At least 29 people, including children, have been killed in an artillery strike on a displaced persons’ camp in north-east Myanmar, near the Chinese border.
The camp is in an area controlled by the Kachin Independence Organisation (KIO), one of several ethnic insurgent groups which have been fighting for self-rule for many decades.
All the victims were civilians, a KIO spokesman told the BBC.
It is one the deadliest attacks in the 63-year-long conflict in Kachin State.
Kachin officials say the armed forces have scaled up attacks on KIO-run areas over the past year because of growing Kachin support for other insurgent groups fighting the military government.
Much of Myanmar has been embroiled in a wider civil war since a 2021 military coup displaced the country’s elected government. The military has increasingly used air strikes against opposition-controlled towns and villages since seizing power.
The exiled National Unity Government (NUG) has blamed the junta for the attack on the camp, describing it as a “war crime and crime against humanity”.
Junta spokesman Maj Gen Zaw Min Tun denied that the military was behind the attack.
He claimed the army did not have any operations in the area and said the destruction was “probably” caused by stockpiled explosives.
Images shared by local media showed bodies being pulled from the rubble and dozens of body bags lying side by side.
The attack late on Monday night happened in the Mong Lai Khet camp for displaced persons – on the outskirts of Laiza, the town on the Chinese border where the KIO has its headquarters.
Parts of the camp were destroyed by powerful explosions at about midnight, KIO officials told the BBC.
Footage of the aftermath shows many houses obliterated and large numbers of casualties.
Kachin officials believe at least 11 children are among those killed. Fifty-six more people were also injured in the latest attack, 44 of whom had been taken to hospital for treatment.
The United Nations in Myanmar said it was “deeply concerned” about reports of deaths in the camp.

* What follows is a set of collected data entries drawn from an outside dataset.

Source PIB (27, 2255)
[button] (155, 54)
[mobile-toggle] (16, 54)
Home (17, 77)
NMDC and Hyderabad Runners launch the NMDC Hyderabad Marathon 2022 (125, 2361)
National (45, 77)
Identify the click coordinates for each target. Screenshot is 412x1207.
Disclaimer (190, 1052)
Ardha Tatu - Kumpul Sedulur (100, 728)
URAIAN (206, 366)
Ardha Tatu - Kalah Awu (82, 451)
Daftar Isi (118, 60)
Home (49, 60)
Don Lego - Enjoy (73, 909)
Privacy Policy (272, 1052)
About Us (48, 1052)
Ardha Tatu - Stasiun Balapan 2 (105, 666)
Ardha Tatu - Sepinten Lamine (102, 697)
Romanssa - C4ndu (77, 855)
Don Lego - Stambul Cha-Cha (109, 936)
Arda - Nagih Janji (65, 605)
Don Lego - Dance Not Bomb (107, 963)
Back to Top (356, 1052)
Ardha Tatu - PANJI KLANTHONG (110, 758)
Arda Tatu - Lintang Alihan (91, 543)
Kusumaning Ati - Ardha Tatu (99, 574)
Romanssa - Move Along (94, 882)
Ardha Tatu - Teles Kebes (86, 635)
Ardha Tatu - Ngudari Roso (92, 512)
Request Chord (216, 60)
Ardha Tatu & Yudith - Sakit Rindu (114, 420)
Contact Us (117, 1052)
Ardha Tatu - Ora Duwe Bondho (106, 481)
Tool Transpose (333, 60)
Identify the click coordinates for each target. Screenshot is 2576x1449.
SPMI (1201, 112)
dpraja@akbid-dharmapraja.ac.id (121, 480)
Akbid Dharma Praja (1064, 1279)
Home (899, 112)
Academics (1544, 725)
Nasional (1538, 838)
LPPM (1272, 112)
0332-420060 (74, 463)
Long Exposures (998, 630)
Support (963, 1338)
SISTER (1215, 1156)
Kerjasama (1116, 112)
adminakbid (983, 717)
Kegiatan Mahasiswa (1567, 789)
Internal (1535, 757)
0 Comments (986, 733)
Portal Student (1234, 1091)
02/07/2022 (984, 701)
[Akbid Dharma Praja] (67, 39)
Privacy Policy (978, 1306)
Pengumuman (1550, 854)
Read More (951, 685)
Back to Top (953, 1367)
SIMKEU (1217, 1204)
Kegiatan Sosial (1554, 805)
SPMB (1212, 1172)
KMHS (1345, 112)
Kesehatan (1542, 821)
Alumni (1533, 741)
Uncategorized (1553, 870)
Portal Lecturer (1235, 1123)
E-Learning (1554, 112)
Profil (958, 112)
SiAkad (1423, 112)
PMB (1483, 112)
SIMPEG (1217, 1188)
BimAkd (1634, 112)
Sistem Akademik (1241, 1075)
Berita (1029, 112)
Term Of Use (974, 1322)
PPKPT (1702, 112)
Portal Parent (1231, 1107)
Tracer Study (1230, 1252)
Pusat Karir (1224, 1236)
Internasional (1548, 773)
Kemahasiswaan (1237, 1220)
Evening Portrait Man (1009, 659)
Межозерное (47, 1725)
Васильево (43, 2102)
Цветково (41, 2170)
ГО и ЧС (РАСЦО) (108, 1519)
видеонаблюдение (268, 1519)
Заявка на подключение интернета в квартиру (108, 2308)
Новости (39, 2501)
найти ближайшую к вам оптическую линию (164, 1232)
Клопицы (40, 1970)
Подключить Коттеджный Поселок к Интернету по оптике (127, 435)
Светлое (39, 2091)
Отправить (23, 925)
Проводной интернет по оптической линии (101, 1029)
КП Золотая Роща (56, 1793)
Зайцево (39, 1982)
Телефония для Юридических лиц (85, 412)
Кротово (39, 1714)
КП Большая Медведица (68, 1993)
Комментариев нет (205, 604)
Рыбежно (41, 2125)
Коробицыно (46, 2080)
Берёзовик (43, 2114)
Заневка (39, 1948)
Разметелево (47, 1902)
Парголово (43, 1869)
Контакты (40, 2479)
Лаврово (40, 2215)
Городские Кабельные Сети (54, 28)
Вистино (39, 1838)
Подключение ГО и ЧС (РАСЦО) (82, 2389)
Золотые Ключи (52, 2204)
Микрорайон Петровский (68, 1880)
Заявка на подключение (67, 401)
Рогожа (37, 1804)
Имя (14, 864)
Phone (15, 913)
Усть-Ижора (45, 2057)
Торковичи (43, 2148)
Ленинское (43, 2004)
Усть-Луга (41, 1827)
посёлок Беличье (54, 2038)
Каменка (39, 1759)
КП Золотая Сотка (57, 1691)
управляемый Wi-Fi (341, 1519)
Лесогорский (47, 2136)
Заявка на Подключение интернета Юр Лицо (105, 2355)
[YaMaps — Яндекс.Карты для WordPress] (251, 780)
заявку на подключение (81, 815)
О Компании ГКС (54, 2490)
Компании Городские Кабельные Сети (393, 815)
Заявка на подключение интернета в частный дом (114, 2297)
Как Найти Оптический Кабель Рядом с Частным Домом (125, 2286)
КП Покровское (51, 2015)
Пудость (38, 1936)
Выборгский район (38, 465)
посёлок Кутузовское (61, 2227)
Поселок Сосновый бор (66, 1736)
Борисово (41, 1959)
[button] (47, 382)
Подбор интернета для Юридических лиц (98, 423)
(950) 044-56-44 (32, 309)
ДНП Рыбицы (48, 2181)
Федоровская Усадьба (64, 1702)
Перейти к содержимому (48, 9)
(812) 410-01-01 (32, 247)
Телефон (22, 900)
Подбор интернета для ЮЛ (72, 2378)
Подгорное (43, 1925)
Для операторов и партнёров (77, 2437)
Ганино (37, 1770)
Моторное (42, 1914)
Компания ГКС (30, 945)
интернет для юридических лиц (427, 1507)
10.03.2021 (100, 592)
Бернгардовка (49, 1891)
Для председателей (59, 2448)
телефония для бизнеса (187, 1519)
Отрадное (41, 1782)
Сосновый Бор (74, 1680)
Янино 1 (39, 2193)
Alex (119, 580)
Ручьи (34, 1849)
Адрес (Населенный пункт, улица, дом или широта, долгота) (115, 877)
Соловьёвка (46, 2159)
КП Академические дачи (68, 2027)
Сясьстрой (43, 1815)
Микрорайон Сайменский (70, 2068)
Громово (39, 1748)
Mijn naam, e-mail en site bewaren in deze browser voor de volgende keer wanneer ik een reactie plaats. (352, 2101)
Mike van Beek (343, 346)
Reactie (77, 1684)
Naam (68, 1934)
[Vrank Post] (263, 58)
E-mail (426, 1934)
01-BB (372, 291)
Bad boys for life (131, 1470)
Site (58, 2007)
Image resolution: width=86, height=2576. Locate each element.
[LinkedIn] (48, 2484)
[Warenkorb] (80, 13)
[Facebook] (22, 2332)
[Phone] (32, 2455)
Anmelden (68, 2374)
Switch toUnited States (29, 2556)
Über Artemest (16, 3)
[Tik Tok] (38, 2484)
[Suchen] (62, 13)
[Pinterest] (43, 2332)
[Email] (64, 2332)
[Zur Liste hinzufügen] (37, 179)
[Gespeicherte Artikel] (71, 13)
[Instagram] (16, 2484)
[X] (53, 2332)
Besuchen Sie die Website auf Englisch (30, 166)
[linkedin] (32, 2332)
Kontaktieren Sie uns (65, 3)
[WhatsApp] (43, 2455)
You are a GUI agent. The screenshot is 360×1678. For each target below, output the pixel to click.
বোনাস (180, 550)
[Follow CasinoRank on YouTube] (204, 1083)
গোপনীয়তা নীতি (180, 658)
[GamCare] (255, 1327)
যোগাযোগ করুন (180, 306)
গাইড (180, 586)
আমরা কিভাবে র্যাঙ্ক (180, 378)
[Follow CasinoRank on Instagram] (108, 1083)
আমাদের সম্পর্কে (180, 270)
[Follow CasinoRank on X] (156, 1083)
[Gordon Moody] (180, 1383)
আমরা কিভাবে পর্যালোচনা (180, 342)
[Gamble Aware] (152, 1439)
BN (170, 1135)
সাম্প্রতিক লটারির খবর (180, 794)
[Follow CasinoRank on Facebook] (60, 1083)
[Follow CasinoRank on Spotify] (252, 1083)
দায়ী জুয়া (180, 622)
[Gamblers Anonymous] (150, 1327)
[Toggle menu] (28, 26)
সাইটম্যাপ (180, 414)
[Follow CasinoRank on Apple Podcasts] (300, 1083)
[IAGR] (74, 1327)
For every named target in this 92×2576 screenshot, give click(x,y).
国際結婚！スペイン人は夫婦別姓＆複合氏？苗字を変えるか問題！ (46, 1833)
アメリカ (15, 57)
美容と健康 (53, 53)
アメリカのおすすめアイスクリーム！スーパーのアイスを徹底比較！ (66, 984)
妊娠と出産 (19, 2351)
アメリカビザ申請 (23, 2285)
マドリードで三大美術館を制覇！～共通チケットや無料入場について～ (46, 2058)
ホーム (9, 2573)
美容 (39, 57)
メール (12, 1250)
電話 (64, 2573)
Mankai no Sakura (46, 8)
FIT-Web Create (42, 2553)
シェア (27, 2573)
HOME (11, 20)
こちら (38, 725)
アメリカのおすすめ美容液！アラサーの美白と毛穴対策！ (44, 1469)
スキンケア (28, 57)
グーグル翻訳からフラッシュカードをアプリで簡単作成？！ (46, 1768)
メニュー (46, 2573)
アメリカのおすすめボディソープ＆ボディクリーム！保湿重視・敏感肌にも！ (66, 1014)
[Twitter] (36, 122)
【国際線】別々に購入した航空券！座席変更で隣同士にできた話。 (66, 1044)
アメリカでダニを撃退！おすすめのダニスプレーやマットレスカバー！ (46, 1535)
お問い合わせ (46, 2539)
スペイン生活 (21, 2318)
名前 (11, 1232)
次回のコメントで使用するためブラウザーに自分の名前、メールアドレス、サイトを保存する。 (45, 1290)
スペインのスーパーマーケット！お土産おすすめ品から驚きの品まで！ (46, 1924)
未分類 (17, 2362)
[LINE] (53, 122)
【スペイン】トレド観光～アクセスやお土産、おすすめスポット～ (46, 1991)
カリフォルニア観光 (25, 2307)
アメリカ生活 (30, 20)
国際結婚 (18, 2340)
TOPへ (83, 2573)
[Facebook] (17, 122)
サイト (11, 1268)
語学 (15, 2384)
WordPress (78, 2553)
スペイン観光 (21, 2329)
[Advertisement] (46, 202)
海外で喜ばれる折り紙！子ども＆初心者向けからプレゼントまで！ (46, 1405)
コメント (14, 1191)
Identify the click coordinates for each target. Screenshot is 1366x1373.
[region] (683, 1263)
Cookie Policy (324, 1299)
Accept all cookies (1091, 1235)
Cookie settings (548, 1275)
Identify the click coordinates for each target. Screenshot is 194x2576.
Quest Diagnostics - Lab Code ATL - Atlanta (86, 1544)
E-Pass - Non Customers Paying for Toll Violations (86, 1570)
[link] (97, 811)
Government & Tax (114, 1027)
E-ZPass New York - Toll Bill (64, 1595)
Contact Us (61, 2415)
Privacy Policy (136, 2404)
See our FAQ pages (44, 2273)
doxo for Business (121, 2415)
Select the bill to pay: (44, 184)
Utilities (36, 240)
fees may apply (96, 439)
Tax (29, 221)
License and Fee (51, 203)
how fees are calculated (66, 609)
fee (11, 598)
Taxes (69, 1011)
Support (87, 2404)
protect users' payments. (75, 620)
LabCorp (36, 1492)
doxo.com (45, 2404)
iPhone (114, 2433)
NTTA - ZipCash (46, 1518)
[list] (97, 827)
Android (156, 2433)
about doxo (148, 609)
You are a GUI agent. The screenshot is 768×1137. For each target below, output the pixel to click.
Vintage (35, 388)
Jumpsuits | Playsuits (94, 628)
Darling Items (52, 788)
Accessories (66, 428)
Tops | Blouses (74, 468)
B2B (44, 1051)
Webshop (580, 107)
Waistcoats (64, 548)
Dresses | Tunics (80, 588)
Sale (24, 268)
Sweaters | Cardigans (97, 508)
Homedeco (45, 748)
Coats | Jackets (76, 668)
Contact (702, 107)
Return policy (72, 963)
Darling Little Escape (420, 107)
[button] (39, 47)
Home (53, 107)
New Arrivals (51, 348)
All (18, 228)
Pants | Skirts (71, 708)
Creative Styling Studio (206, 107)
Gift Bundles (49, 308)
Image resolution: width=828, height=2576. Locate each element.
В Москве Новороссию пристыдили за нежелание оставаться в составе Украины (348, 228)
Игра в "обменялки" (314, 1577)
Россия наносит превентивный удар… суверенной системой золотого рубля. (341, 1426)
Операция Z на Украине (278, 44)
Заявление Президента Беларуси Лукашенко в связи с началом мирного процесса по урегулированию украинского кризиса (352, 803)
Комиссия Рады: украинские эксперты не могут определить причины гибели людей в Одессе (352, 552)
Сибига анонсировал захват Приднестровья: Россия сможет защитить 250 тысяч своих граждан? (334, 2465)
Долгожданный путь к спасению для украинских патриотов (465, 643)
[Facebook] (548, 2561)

“IDP camps are places of refuge, and civilians, no matter where they are, should never be a target,” it said in a statement on Facebook.
The British embassy in the capital, Yangon, said it was “appalled by reports of a Myanmar military strike” that killed civilians.
The area around the camp has experienced conflict for many years, as it is not far from the front lines, where Kachin troops in trenches face off against government forces.
However, locals say that no fighting has taken place near the camp in recent times.
It is possible the attack was carried out from the air, but Col Naw Bu of the Kachin Independence Army said the group “did not hear any aircraft”.
Almost exactly one year ago, the Myanmar air force used precision-guided bombs to attack an open-air concert at another Kachin base in the night, killing more than 80 people.
The Kachin Independence Army (KIA) – the KIO’s armed wing – is one of the largest and most powerful insurgent groups in Myanmar. It has been fighting the central government sporadically since 1960 and consistently since a ceasefire broke down in 2011.
Since the coup, the military government has viewed the KIA as a significant threat, as it has been giving weapons and training to some of the new insurgent groups which have formed across the country to resist military rule.
KIA also has a long-standing alliance with the Arakan Army, an insurgent group formed initially in Kachin State. But since 2016, it has been operating in Rakhine State, on the other side of the country, where it has successfully challenged the military for control of much of the territory.
The UN Office of the High Commissioner for Human Rights said in its latest report on the country that it had found a “seemingly endless spiral of military violence”.